Ah ya, kembali pada bocah cantik yang mengganggu tidurnya. Nama bocah itu Gladis Anindya, putri dari kakak lelaki pertamanya. Gadis kecil yang cantik, menggemaskan dan aktif. Nisa selalu merasa melihat masa kecilnya ketika memandang bocah itu. Simbok bahkan tak pernah bosan mengatakan jika Gladis adalah kembaran Nisa dalam versi kecil.
“Kenapa ke kamar Aunty?” Nisa menarik Gladis pelan, memangku bocah itu.
“Aunty Icha dicari sama Kak Citra.” Nisa membulatkan mata bahagia mendengar jawaban Gladis. Ia senang mendengar Citra mencarinya. Citra adalah anak bungsu simbok. Teman sepermainan Nisa sejak kecil karena usia mereka yang hanya terpaut beberapa tahun saja.

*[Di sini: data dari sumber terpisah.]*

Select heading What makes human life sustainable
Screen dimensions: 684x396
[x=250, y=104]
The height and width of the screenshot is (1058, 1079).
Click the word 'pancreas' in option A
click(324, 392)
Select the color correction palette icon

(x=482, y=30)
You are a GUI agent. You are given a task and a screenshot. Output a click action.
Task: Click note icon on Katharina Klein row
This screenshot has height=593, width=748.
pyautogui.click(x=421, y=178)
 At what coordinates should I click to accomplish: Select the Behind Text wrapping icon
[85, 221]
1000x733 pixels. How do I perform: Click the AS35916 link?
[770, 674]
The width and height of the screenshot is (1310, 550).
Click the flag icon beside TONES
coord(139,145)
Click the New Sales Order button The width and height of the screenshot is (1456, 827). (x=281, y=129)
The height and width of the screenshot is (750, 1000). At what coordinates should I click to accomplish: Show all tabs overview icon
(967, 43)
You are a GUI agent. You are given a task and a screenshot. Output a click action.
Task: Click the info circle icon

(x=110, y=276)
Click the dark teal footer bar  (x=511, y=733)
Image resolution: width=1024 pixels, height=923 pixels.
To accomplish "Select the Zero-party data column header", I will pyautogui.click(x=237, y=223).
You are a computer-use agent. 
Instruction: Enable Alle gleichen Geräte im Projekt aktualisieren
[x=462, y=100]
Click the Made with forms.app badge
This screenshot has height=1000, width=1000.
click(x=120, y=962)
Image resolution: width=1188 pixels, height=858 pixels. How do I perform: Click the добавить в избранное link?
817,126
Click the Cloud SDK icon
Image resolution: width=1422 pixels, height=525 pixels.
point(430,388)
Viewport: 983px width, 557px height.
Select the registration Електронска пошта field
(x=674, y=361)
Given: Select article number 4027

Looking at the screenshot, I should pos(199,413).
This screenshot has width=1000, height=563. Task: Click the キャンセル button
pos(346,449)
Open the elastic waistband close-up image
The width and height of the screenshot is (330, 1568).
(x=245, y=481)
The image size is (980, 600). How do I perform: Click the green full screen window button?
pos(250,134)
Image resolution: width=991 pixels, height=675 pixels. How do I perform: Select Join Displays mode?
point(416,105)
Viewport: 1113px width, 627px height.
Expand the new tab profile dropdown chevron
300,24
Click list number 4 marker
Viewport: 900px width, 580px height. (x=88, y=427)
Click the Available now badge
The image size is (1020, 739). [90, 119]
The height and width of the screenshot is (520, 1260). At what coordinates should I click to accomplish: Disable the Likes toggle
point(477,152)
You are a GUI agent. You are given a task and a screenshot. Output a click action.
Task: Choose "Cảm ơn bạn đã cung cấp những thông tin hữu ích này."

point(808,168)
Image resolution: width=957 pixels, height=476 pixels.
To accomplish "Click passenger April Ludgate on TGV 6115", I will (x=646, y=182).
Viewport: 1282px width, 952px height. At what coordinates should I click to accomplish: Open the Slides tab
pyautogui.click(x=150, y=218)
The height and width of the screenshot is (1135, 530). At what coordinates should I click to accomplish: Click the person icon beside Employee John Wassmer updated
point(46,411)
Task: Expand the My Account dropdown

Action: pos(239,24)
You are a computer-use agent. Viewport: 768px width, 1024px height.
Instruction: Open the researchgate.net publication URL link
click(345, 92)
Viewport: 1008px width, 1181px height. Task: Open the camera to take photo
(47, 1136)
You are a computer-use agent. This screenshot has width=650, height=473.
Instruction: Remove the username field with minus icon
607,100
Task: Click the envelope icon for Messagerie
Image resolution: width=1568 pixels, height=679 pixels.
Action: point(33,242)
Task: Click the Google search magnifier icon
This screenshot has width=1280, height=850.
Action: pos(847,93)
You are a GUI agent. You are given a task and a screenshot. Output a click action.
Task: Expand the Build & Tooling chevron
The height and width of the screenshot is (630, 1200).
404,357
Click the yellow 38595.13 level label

Nisa dan Citra tumbuh di lingkungan yang sama, dengan lingkupan kasih sayang yang sama pula, kasih sayang dari simbok. Citra menghabiskan bangku pendidikannya di Yogyakarta, tinggal di rumah Nisa sampai ia duduk di bangku sekolah menengah pertama. Usai menuntaskan kewajibannya berseragam putih biru, simbok mengirim Citra ke sebuah pesantren di Yogyakarta, jadilah Nisa dan Citra terpisah. Selanjutnya, Nisa memilih menjadi sarjana di Salatiga sementara Citra di Surabaya, hal itu semakin membuat keduanya jarang bertemu. Libur lebaran seperti sekarang inilah satu-satunya waktu bertemu mereka.
“Kak Citra dari tadi?” Gladis terlihat mengangguk.
“Oke, terimakasih, Putri Cantik. Ayo kita turun menemui Kak Citra.” Nisa bangkit dari ranjangnya, merapikan selimut sejenak, kemudian menyambar dan segera turun menemui teman masa kecilnya sembari menggandeng tangan Gladis.
*****
”Citraaaaaaaa, aku kangen.” Nisa menghambur ke pelukan Citra begitu melihat gadis itu sedang sibuk membantu ibunya di dapur.
“Eh, Kak Icha. Ya Allah, kok sekarang makin cantik? Aku kaget liatnya.” Citra membalas pelukan Nisa.
“Alah, cantikan juga kamu.” Citra hanya terkekeh mendengar pujian Nisa.
“Eh, kamu baru dateng dari Brebes, kan? Ngapain ngikut Simbok di dapur? Simbok juga, pagi siang sore malem di dapur mulu. Ayo ah, kita ngobrol di depan tv.” Nisa menarik tangan simbok dan Citra, menggiringnya ke arah ruang keluarga. Bagi Nisa, tak ada batasan apapun untuknya dan simbok, begitu pula dengan keluarga simbok yang lain.
“Kamu kok gak ke Jogja dari kemarin bareng ama simbok?” Nisa membuka pembicaraan usai mereka duduk di sofa depan televisi.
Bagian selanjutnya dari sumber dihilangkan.